What made people see the divine in Jesus? He wasn’t like the others in the ancient world who claimed deity for themselves. While they strained themselves to build more glorious palaces, greater monuments to their achievements, grander tombs for their corpses, Jesus skipped that whole competition. He displayed royal authority in a completely different way.
If you read the beginning of John’s Gospel, you find a series of peculiar meetings. Philip brings his brother Nathaniel to meet Jesus, and Jesus greets him with “Look! It’s a true Israelite, with no deceit in him!” Now, that happens to be true, but Jesus has never met Nathaniel before. Nathaniel asks how He knows him, and Jesus says, “Before, when you were under the fig tree, I saw you.” Nathaniel instantly proclaims Jesus as the promised Messiah…which begs the question: what was happening under the fig tree? We don’t know, but Nathaniel did, and it convinced him.

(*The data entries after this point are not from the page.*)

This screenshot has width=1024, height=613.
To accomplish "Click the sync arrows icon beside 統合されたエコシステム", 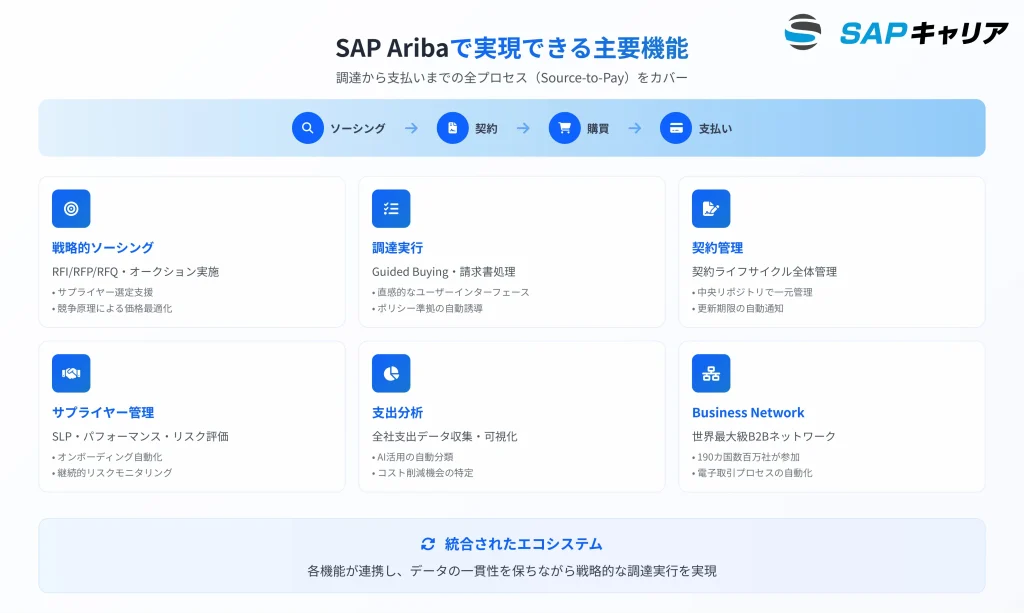I will (428, 544).
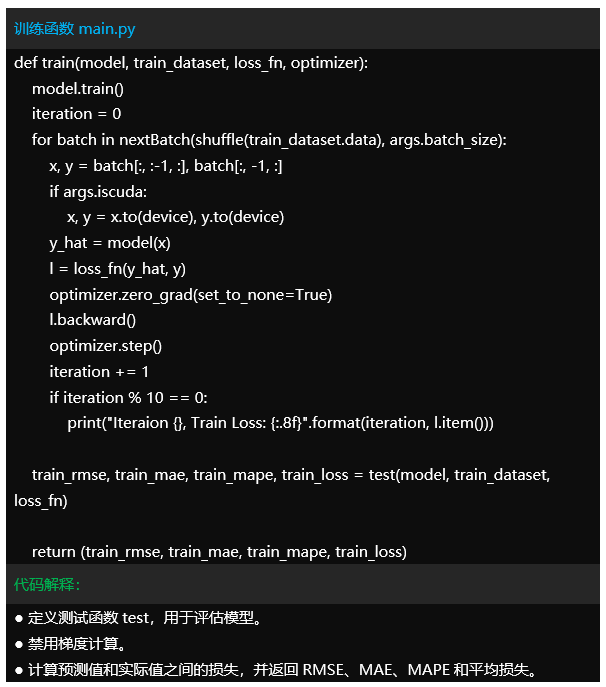Click the "iteration = 0" line
Screen dimensions: 606x687
(x=77, y=114)
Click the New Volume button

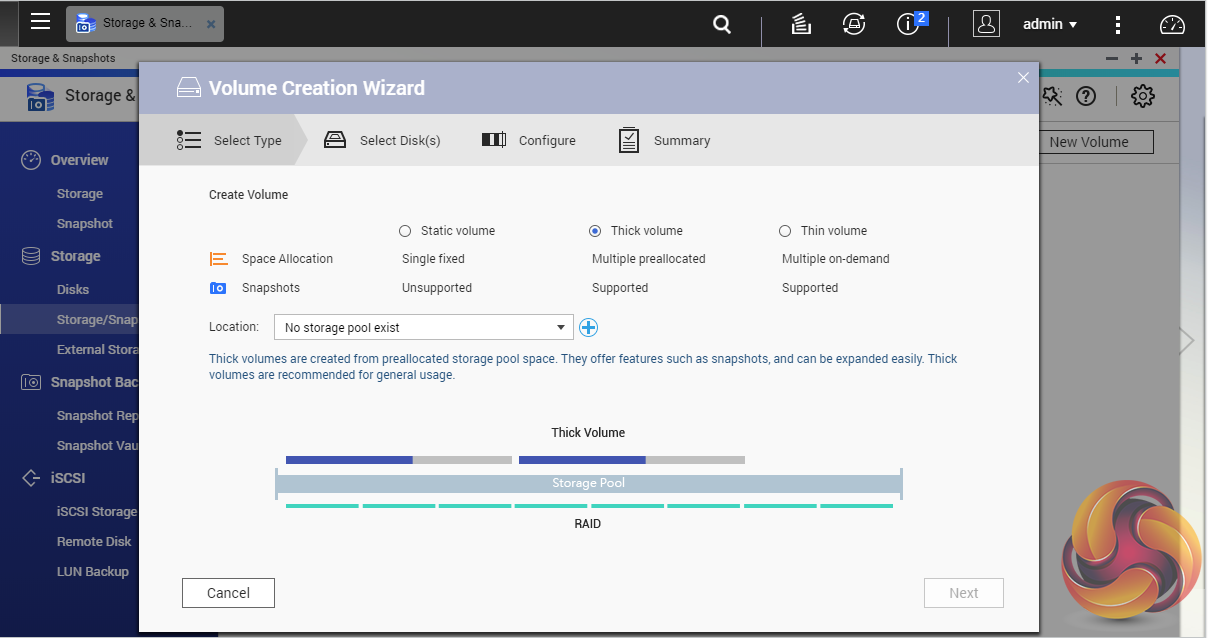point(1088,142)
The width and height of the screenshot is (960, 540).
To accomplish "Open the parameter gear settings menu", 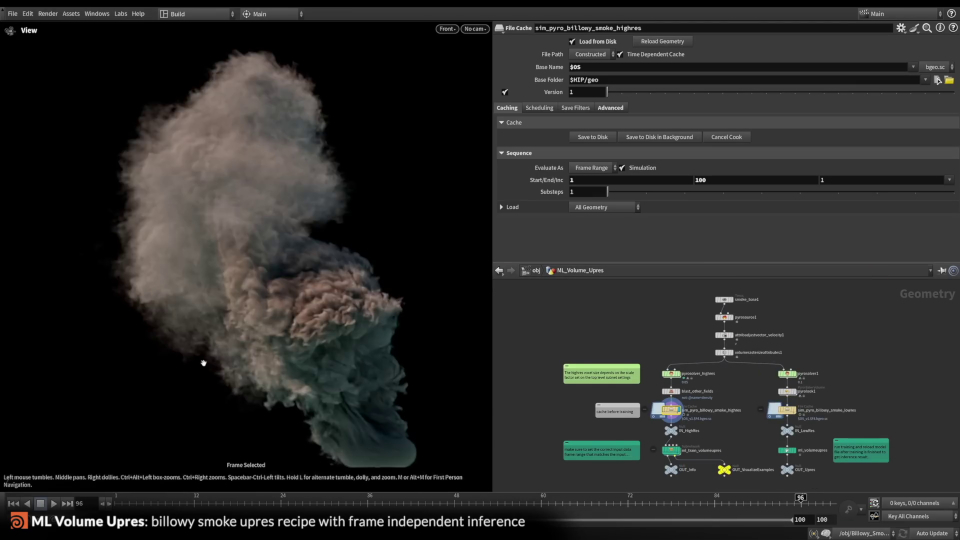I will coord(901,28).
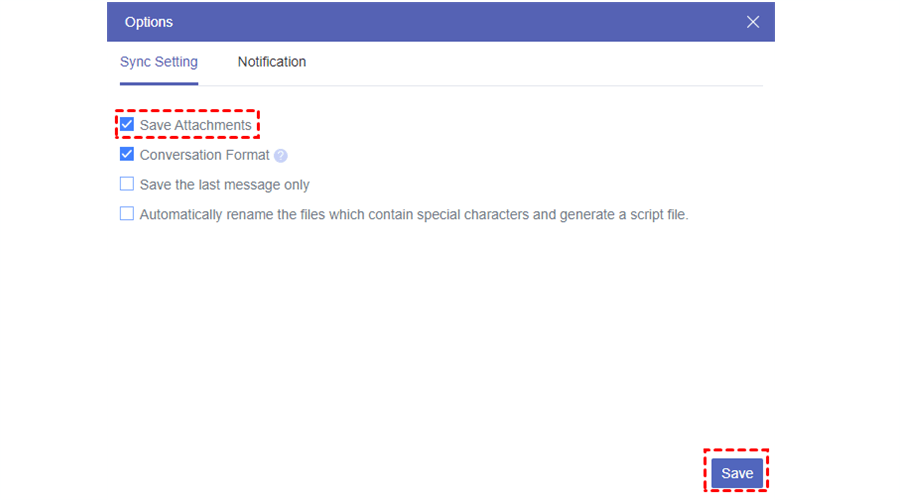Disable the Conversation Format checkbox
The width and height of the screenshot is (900, 500).
pyautogui.click(x=127, y=155)
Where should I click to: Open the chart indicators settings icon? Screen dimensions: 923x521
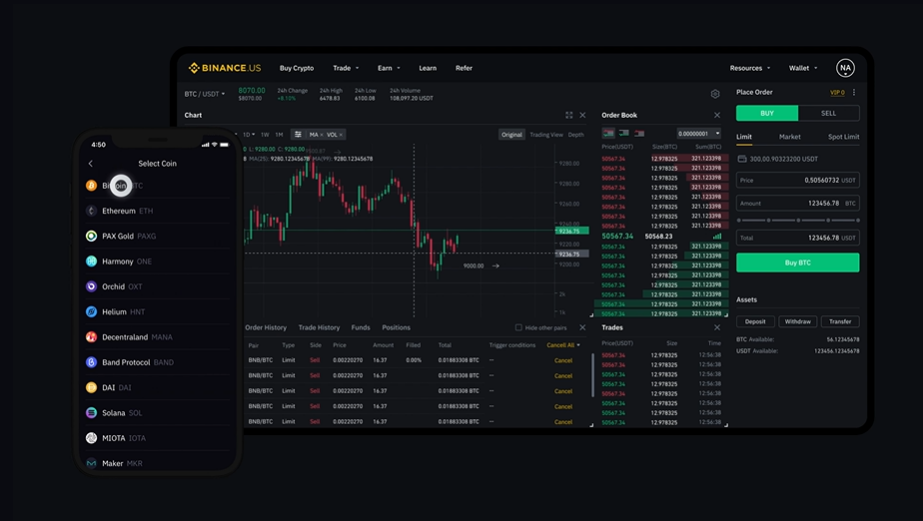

In the same way, when Andrew brings his brother to meet Jesus, Jesus instantly renames him: “You are the son of Jonah, the one they call Indecisive. You will be called Rock.” (And he was, too–that man becomes St. Peter, the pillar of the early church.) What was his past like, that they called him Indecisive? We don’t know. But Jesus wasn’t looking at his past–He was looking at his future.
This is what it looks like when God becomes a man. He knows every person He meets, sees them for who they really are. And He has a new name for them. A new name for you, just like He had for Peter. A name you wouldn’t dare choose for yourself, a name that’s about your future, not your past. Have you asked Him what it is?